29 III 1990: On March 29, Bob and Lois Zahler took me up to their "little place" on the south fork of the Skykomish, just south of Index. They have (I think) 20 acres on the river, including a good variety of habitats: mixed forest, riparian cottonwood-alder-maple forest, clearing along the former railroad route, beaver marsh, riverine gravel bar, and a yard/garden inhabited by Lois's sister's many cats, with woody debris from a collapsed shed; not to mention the beehives. I came away with 29 spider species (in 5 hours), and can strongly recommend the site for a future Scarabs field trip. On the gravel bars, the large wolf spider Pardosa lowriei had obviously been active for some time already, since the population was mostly females.

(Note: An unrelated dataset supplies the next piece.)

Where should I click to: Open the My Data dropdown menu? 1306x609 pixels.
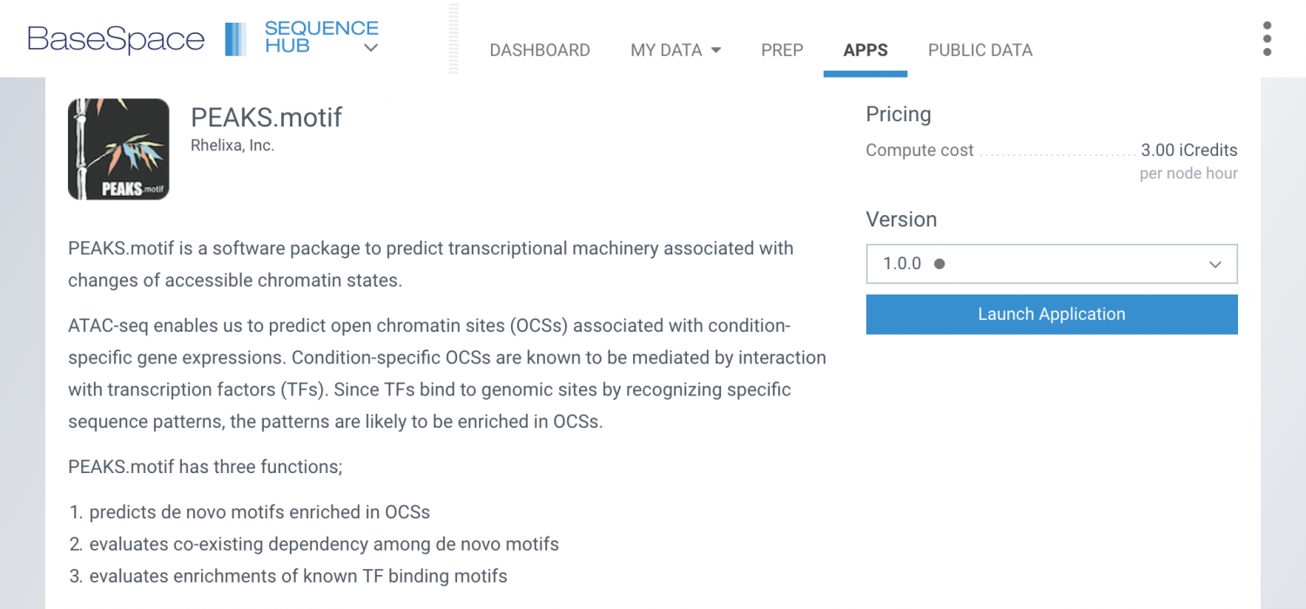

Washington map showing locality

1 IV 1990: On April 1, I went on a mixed collecting and pleasure trip, with my friend Joyce and her dog Abra, to the south fork of the Stillaguamish River between Granite Falls and Verlot. For some reason, the season was retarded here by several weeks, and the highway was actually blocked by snow at Verlot! Nonetheless, some very interesting spiders were taken in and near the remains of a natural clearing which the timber (or shall we say "robber") baron owner has planted with trees! We also went about 1/3 of the way up the trail through Lake 22 Research Natural Area; the lowest part of the trail had snow, whereas the terrain up above the river valley was snow free! This is one of the nicest examples of old growth hemlock and cedar close to Seattle; I collected some bark for the Burke Museum's coming old growth exhibit.

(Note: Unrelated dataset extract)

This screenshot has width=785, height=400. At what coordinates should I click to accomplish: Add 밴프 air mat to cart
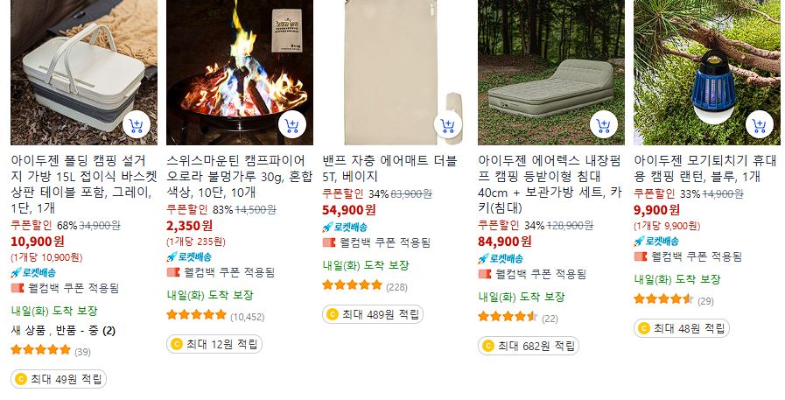(447, 124)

Washington map showing locality

28-9 IV 1990: On April 28, some caver friends, on their way to get underground, dropped me at a site of ponds, gravelly clearings, and cottonwood forest on the flood plain of the Skagit River southwest of Newhalem (North Cascades Highway). Pickings here were rather slim, and it sprinkled off and on, but I did manage to get my quota of spider records. The next day was considerably better; it was the long-planned "official" Scarabs trip to the Ellensburg area. In the car, besides yr editor, were Scarabs Livingston, Wilson, Chandler, and Estelle's nephew Daniel (also a new Scarab). The presence of Estelle on a trip is alone sufficient guarantee that the trip will be fun! I had them drop me off at a site on Manastash Creek, near the joining of the north and south forks, that I had had my eye on since a brief visit ten or twelve years earlier. While I sloshed through the swampy woods to my riparian meadow, the others stayed near the road a while for what was to be their best collecting of the day. I have no complaints in the spider department: the day yielded circa 30 species, including the first Washington species of the "microspider" genus Diplocephalus.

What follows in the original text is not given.